* [What you have to do]
In the listing below, replace "Instruction" with "Directive" and leave everything else unchanged. Do not include the pictures in your answer.

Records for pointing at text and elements
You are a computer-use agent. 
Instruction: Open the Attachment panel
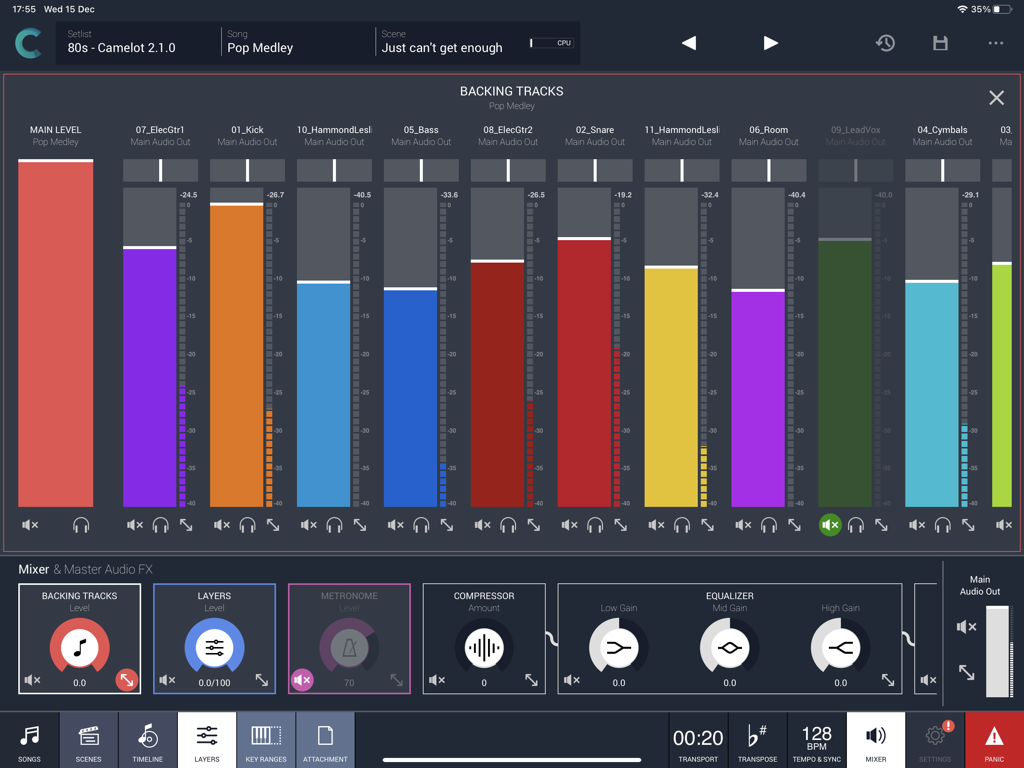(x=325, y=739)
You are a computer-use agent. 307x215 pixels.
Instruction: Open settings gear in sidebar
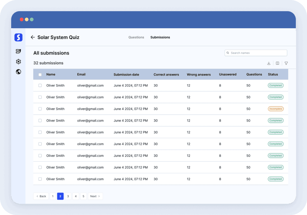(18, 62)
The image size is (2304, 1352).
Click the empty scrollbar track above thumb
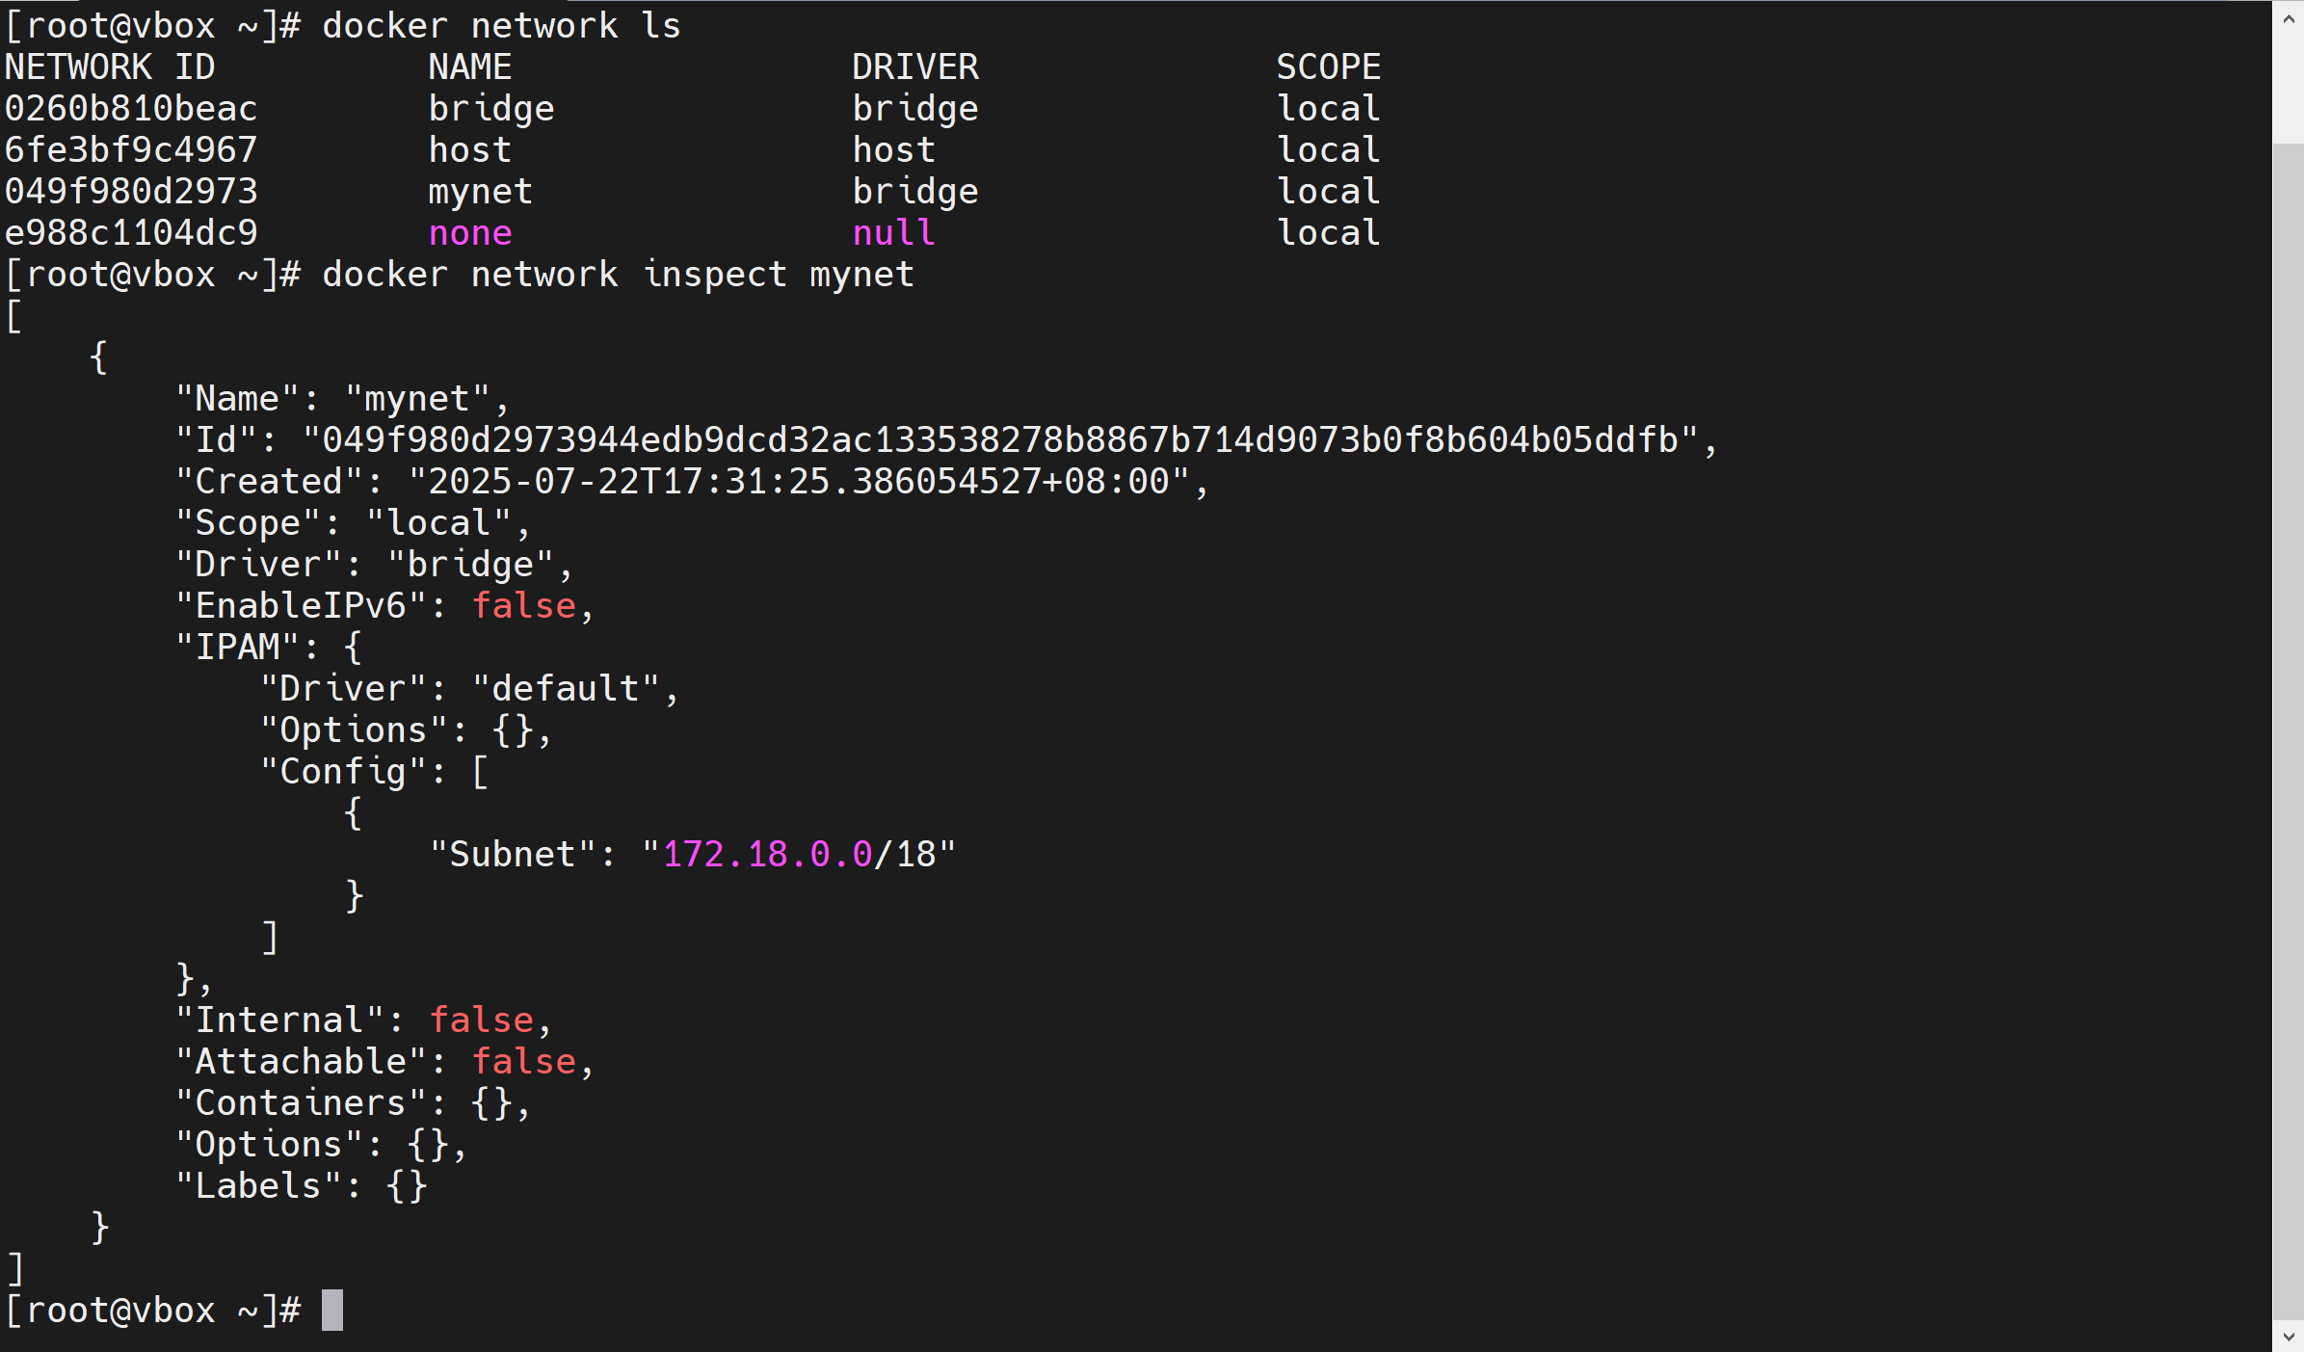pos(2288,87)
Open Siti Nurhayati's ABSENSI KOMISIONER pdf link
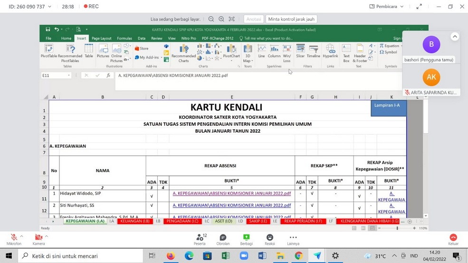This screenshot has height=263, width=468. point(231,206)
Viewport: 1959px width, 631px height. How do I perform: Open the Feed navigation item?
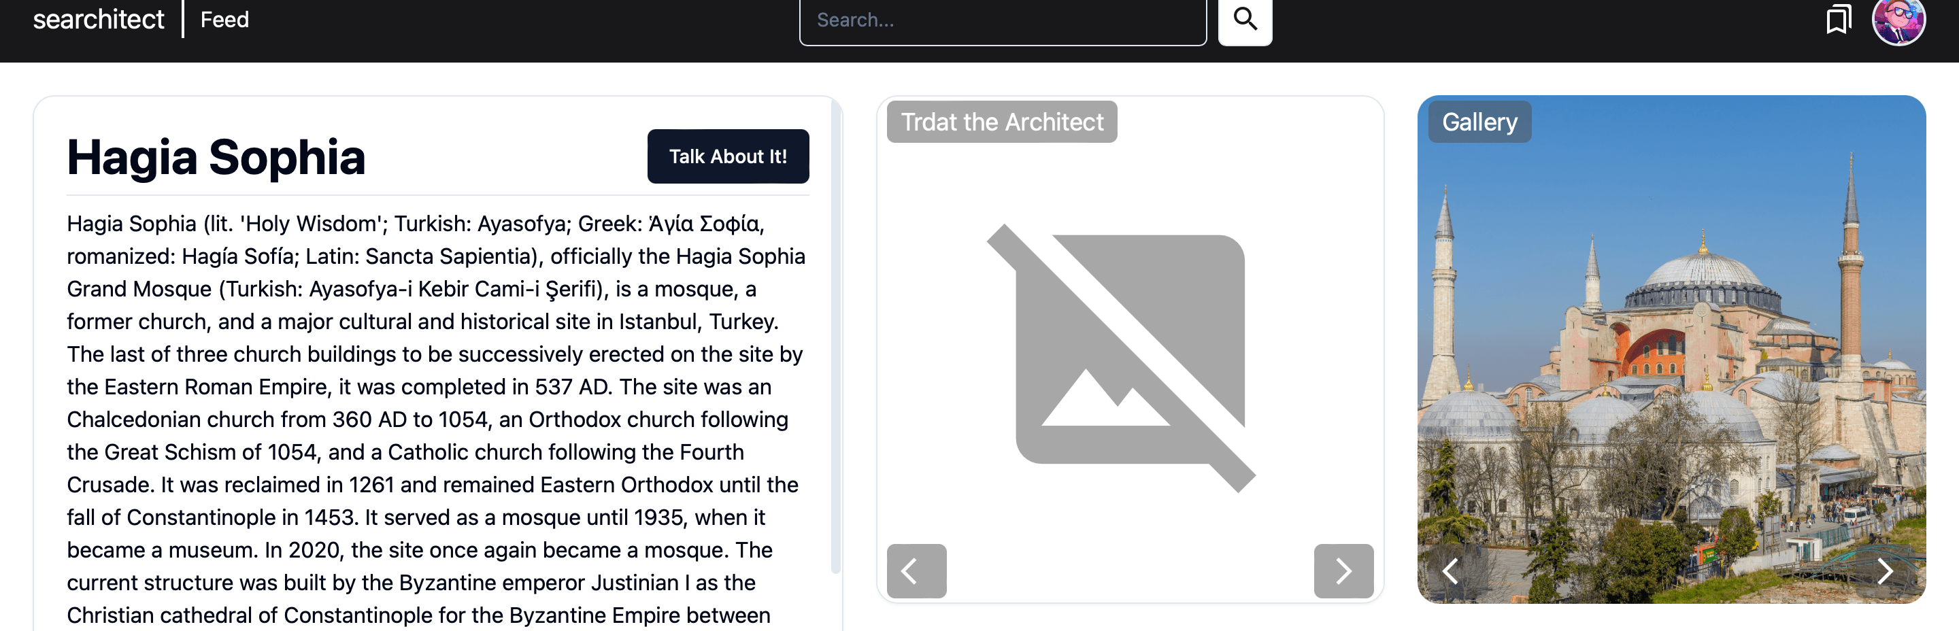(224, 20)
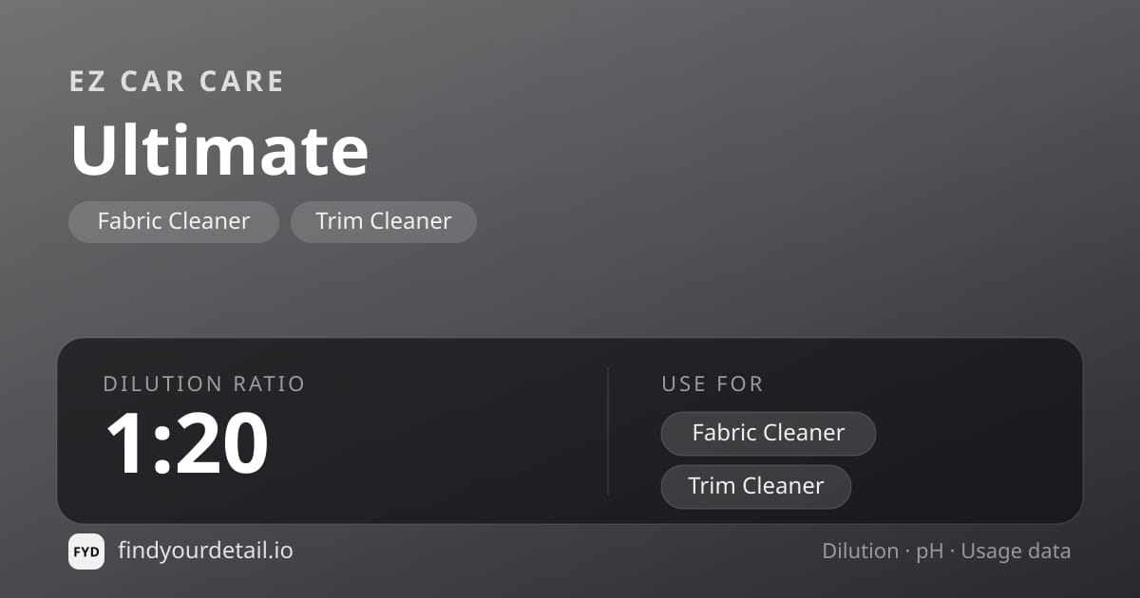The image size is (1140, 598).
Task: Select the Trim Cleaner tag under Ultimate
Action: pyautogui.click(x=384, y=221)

* [Task output]
You are a computer-use agent. 
Directive: Open the Attachment panel
(x=325, y=739)
You are a computer-use agent. 307x215 pixels.
Directive: Open settings gear in sidebar
(18, 62)
The image size is (2304, 1352).
Click the empty scrollbar track above thumb
pos(2288,87)
Open Siti Nurhayati's ABSENSI KOMISIONER pdf link
This screenshot has height=263, width=468. point(231,206)
Viewport: 1959px width, 631px height. How do I perform: Open the Feed navigation item?
(224, 20)
The image size is (1140, 598).
Task: Select the Trim Cleaner tag under Ultimate
Action: pyautogui.click(x=384, y=221)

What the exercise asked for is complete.